Asimo helps solving 4 types of problems:

• unit testing: asimo can replace dependencies with mock dependencies (e.g. in the test enviroment, unit tests can call a fake fetch() that will return stable data).
• development: asimo simplifies the development of mock environment solutions that simulate and synchronize multiple external dependencies (e.g. fetch(), localStorage, SSE events, etc.). The mock environment can define multiple profiles that will correspond to different datasets / behaviours. On top of that, the mock environment code can be loaded dynamically as an asimo bundle (i.e. through a dynamic import) and won't be packaged with the rest of the application. Last but not least this mock environment (mockenv) can be used for unit tests, development, demos and also for full client integration tests with tools like Playwright - more in the asidemo example
• application code splitting: asimo allows to package the application into several bundles that will be downloaded on-demand, when one of its modules is required. This allows to improve the application startup time by optimizing the initial application load. Besides the application code is not aware of the bundle configuration that can be changed without any code refactoring.
• object JSON references: asimo allows to generate unique string ids associated to typed objects in order to generate ids that can be used in JSON structures (e.g. to model graphs or to reference non-JSON objects in JSON structures). A typical example can be found in MVC architetures to expose references to Controllers from the Model objects (cf. createObjectRef() and getObject() asimo methods)
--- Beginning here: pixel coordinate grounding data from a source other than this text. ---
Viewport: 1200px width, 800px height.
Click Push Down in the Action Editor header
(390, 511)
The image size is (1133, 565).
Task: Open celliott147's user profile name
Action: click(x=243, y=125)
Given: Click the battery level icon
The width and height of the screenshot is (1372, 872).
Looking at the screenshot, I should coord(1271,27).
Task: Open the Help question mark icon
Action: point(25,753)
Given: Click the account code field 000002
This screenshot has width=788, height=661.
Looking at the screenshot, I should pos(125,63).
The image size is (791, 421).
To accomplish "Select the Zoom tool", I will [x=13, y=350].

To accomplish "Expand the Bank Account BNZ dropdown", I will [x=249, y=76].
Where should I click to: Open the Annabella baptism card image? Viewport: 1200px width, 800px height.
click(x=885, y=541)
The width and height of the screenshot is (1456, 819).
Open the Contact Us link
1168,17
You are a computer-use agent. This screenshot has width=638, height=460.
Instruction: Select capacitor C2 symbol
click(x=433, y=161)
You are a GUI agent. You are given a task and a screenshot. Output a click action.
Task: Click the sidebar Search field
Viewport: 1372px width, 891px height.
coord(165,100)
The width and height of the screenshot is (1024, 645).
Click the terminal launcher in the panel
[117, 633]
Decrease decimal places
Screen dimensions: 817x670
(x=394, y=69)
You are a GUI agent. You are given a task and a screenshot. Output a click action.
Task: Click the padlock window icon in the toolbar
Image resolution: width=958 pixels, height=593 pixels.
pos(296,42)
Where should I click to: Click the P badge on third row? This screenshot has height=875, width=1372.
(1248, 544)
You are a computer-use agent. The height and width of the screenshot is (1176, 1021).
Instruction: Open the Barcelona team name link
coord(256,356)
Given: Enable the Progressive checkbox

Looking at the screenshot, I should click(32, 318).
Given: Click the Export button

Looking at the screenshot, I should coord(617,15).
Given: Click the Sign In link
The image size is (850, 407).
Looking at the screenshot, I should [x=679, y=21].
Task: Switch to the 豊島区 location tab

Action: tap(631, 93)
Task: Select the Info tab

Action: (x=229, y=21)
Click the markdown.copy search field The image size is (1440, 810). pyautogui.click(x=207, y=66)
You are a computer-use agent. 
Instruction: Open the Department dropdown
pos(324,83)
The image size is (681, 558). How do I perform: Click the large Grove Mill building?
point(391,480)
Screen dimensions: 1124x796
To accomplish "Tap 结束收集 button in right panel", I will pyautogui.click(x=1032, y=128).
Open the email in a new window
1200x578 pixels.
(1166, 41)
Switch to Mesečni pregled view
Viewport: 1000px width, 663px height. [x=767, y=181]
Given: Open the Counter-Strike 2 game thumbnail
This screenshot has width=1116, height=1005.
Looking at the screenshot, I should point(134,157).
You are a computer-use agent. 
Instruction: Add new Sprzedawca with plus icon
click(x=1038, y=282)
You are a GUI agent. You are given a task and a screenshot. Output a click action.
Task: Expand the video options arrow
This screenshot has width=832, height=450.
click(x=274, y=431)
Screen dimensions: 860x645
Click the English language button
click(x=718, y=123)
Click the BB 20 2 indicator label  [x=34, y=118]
Live Demos: 🚀 sample app architecture (asidemo) or google search results

Presentation slides

Other key features:

• design by interface: depend on abstraction, not implementation - cf. SOLID design principles
• full and transparent typescript support
• small library: less than 200 lines of code.

Asimo core principle is to create Dependency context objects that will be called by the application to retrieve dependencies. A typical dependency retrieval will look like this:

// retrieve the calculator service (asynchronous)
const calc = await asm.get(CalculatorIID);
//     CalculatorIID is the Calculator Interface Identifier
//     asm is an Asimo dependency context
//     calc is a Calculator service instance

// use it!
const result = calc.add(1, 2);
//     -> the service doesn't need to be async

The Dependency contexts are objects on which dependency factories can be registered - e.g.

// Service registration
asm.registerService(CalculatorIID, () => new CalculatorService());
//     of course CalculatorService must implement the interface associated
//     to CalculatorIID --> typescript will help you there in case of error

Asimo supports 3 kinds of factories

• service factories (cf. registerService()) that produce unique objects that will be shared by application modules - i.e. the service instance will be created on the first get() call, and then asimo will always return this instance instead of creating a new one.
• object factories (cf. registerFactory()) that produce new object instances everytime they are called.
• group factories (cf. registerGroup()) that are used to declare bundles (i.e. multiple JS modules that will be packaged together).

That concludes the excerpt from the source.